Es entrar por la ‘portada’ de la Avenida, pisar albero a buen ritmo, quitar los plásticos al vinilo del volumen 2023 de la Feria del Caballo, abrir los brazos y preguntar a los primeros que te cruzas: bueno, lo primero de todo, ¿cómo están los máquinas…? ¿Y las máquinas…? Dos aparatos enormes de aire acondicionado reposan en un remolque sin dueño aparente en pleno Real. Oigo más Rosalía que sevillanas. Trapeo y reguetón calientan en la banda.
La Policía Local advierte, a diestra y siniestra: tienen que salir del parque los vehículos motorizados. Orden municipal de ‘Pre-Feria’. Primeras mujeres vendiendo claveles, como sombras con un puñado de lunares rojos.
Faltan algo más de 24 horas para el encendido oficial del alumbrado y el trasiego va del curioso agonías que quiere practicar sobre el terreno esa máxima del “ya huele a Feria”, las parejas paseando a sus mascotas, las mascotas paseando a sus parejas, la muchachada de botellón en el césped del ala del recinto que da a El Bosque, el currito que busca un cubata después de la peonada entre maderas, farolillos y cableados, y las primeras inauguraciones. Lo gordo y lo fino. No se sabe dónde acaban las faenas de montaje y empieza extraoficialmente la fiesta. A celebrar, que el mundo se va a acabar.

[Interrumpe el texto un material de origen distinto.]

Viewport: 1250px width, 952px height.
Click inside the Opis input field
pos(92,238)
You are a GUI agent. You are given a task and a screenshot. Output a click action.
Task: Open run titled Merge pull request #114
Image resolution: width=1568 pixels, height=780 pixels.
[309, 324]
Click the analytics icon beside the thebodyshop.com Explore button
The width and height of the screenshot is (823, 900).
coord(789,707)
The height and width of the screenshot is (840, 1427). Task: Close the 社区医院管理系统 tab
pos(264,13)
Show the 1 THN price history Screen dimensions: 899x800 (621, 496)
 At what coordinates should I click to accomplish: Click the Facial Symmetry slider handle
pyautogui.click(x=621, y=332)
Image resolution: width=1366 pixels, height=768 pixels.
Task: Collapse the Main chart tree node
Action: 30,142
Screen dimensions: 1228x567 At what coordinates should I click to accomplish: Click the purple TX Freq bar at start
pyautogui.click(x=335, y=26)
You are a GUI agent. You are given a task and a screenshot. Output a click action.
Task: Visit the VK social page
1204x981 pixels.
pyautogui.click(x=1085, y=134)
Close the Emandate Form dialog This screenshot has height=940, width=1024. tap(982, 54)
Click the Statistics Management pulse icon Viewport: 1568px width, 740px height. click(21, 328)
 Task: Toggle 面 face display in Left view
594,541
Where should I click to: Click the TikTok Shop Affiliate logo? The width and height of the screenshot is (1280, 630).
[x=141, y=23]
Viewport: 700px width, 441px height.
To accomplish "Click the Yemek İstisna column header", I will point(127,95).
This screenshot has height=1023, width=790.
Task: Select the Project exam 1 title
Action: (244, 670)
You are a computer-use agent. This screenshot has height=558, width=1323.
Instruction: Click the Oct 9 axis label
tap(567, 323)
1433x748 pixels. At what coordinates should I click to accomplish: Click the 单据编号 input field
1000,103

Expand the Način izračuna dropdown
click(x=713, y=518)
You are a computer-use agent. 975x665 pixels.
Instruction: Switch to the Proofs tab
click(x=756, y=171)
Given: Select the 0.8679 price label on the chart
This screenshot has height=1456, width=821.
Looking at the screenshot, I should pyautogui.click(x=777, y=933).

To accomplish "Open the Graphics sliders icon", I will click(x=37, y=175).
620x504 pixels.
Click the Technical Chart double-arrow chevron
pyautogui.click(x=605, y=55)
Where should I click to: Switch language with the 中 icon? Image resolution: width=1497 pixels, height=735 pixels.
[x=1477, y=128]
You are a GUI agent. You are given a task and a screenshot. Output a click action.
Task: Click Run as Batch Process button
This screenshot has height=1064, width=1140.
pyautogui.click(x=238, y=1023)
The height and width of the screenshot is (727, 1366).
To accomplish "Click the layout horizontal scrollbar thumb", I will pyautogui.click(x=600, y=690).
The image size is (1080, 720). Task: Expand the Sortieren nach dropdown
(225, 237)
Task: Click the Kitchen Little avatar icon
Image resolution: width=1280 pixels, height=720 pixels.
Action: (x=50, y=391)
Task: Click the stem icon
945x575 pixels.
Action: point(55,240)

Se sirven las primeras jarras de rebujito, se dan los primeros viajes en los cacharritos y hasta se rellenan las primeras papas asás. Hay una nueva máquina de IA que corta la carne (¿?) de los kebabs automáticamente. Nueva tecnológica del hambre en este eterno retorno. No hay inteligencia artificial que pueda con la magia —con la inconsciencia, según se mire— de empezar la Feria 24 horas antes de que empiece.
El González Hontoria ya no aguanta más, y eso que está a medio vestir, a medio maquillar y sin peineta, ni mantoncillo. Sin regar, por la sequía acuciante. Son muchas las ganas. Se vienen cositas…, dicen algunos todavía rollo 2019, anclados en la era prepandémica. “¡Ah! ¿Pero no empieza mañana…?”, pregunta junto a la caseta de Williams & Humbert un trío de amigos que han llegado desde Palma de Mallorca a la ciudad. Quieren una copa, pero un viernes de ‘Pre-Feria’ del Caballo a las nueve de la noche es aún pronto. O no.
Rueda de reconocimiento a ese otro topicazo de la ‘ciudad efímera’. Ni es ciudad, ni es efímera. La Feria vive todo el año en el corazón del feriante de raza. Si hay que emular en octubre el sonido de las sirenas de los coches tropezones o al que canta las carreras de camellos se hace.
El Paseo de las Palmeras es el camino de Swann, una búsqueda constante de ese tiempo perdido entre feria y feria. Una sombra de lo que fuimos en alguna primavera perdida. Un saberse en un estudiado simulacro, en una falsedad bien ensayada, que acaba siendo un gozoso eterno retorno hasta la mañana siguiente.
“¿Oye, esto podía ser todo más sostenible, ¿no? Qué de vasos de plásticos…”, cuestiona una chica de Milán, aunque afincada en Francia, que pisa por primera vez la Feria. Y tanto. En la forma y en el fondo. El problema es que, a estas alturas, ¿quién dice ‘no’ al que está sirviéndote más rebujito en tu vasito, 24 horas antes del inicio oficial de la fiesta? Los máquinas están bien. O como cantarían los Who, the kids are alright. Y las máquinas, a pleno rendimiento. Venirse, tengáis o no reservas.